* Problem requirements *
Each entry is to be transcribed exactly, with nothing added or dropped.
--- Record set Enclosed Below ---
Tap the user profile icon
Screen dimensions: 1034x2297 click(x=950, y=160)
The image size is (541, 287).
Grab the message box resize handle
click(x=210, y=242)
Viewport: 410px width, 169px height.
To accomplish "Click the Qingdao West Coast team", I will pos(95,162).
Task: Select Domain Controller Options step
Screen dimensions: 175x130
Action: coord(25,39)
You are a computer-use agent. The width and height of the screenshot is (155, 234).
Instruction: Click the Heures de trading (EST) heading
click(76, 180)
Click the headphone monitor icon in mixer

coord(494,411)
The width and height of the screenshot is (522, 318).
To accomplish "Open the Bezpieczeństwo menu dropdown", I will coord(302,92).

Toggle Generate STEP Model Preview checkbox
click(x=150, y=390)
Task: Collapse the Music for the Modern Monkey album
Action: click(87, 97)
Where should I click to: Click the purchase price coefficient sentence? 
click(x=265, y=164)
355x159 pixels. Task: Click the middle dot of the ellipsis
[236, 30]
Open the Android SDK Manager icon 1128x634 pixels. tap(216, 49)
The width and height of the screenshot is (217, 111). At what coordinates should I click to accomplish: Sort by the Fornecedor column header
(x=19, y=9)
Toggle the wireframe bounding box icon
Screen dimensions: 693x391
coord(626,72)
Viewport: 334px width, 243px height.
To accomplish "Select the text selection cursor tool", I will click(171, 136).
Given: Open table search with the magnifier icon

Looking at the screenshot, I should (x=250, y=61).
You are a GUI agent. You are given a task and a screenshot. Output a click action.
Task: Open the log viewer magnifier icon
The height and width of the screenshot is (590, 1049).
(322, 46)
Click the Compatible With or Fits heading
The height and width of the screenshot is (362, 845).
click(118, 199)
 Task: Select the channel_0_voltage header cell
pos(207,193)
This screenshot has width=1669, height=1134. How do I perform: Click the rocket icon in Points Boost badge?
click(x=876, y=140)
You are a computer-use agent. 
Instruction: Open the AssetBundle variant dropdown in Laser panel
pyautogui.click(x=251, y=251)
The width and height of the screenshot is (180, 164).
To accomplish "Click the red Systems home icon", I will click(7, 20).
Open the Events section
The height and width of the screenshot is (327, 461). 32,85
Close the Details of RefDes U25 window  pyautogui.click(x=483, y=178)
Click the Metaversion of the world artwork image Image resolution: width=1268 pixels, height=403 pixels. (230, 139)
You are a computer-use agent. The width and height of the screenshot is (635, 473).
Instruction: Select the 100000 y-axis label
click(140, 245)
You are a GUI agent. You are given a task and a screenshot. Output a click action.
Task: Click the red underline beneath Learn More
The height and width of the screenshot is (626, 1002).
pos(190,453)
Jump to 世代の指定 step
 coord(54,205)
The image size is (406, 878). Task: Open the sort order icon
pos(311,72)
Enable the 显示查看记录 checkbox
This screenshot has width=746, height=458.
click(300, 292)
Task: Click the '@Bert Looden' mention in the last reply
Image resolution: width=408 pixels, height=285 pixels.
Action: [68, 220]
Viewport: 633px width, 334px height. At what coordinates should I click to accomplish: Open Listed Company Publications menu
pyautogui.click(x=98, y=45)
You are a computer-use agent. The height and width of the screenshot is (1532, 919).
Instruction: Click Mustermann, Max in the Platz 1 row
--- End of Enclosed Record set ---
* Answer area *
Tap the user profile icon
Screen dimensions: 1034x2297 click(x=950, y=160)
The image size is (541, 287).
Grab the message box resize handle
click(x=210, y=242)
Viewport: 410px width, 169px height.
To accomplish "Click the Qingdao West Coast team", I will pos(95,162).
Task: Select Domain Controller Options step
Screen dimensions: 175x130
Action: coord(25,39)
You are a computer-use agent. The width and height of the screenshot is (155, 234).
Instruction: Click the Heures de trading (EST) heading
click(76, 180)
Click the headphone monitor icon in mixer

coord(494,411)
The width and height of the screenshot is (522, 318).
To accomplish "Open the Bezpieczeństwo menu dropdown", I will coord(302,92).

Toggle Generate STEP Model Preview checkbox
click(x=150, y=390)
Task: Collapse the Music for the Modern Monkey album
Action: click(87, 97)
Where should I click to: Click the purchase price coefficient sentence? 
click(x=265, y=164)
355x159 pixels. Task: Click the middle dot of the ellipsis
[236, 30]
Open the Android SDK Manager icon 1128x634 pixels. tap(216, 49)
The width and height of the screenshot is (217, 111). At what coordinates should I click to accomplish: Sort by the Fornecedor column header
(x=19, y=9)
Toggle the wireframe bounding box icon
Screen dimensions: 693x391
coord(626,72)
Viewport: 334px width, 243px height.
To accomplish "Select the text selection cursor tool", I will click(171, 136).
Given: Open table search with the magnifier icon

Looking at the screenshot, I should (x=250, y=61).
You are a GUI agent. You are given a task and a screenshot. Output a click action.
Task: Open the log viewer magnifier icon
The height and width of the screenshot is (590, 1049).
(322, 46)
Click the Compatible With or Fits heading
The height and width of the screenshot is (362, 845).
click(118, 199)
 Task: Select the channel_0_voltage header cell
pos(207,193)
This screenshot has width=1669, height=1134. How do I perform: Click the rocket icon in Points Boost badge?
click(x=876, y=140)
You are a computer-use agent. 
Instruction: Open the AssetBundle variant dropdown in Laser panel
pyautogui.click(x=251, y=251)
The width and height of the screenshot is (180, 164).
To accomplish "Click the red Systems home icon", I will click(7, 20).
Open the Events section
The height and width of the screenshot is (327, 461). 32,85
Close the Details of RefDes U25 window  pyautogui.click(x=483, y=178)
Click the Metaversion of the world artwork image Image resolution: width=1268 pixels, height=403 pixels. (230, 139)
You are a computer-use agent. The width and height of the screenshot is (635, 473).
Instruction: Select the 100000 y-axis label
click(140, 245)
You are a GUI agent. You are given a task and a screenshot. Output a click action.
Task: Click the red underline beneath Learn More
The height and width of the screenshot is (626, 1002).
pos(190,453)
Jump to 世代の指定 step
 coord(54,205)
The image size is (406, 878). Task: Open the sort order icon
pos(311,72)
Enable the 显示查看记录 checkbox
This screenshot has width=746, height=458.
click(300, 292)
Task: Click the '@Bert Looden' mention in the last reply
Image resolution: width=408 pixels, height=285 pixels.
Action: [68, 220]
Viewport: 633px width, 334px height. At what coordinates should I click to accomplish: Open Listed Company Publications menu
pyautogui.click(x=98, y=45)
You are a computer-use agent. The height and width of the screenshot is (1532, 919).
Instruction: Click Mustermann, Max in the Platz 1 row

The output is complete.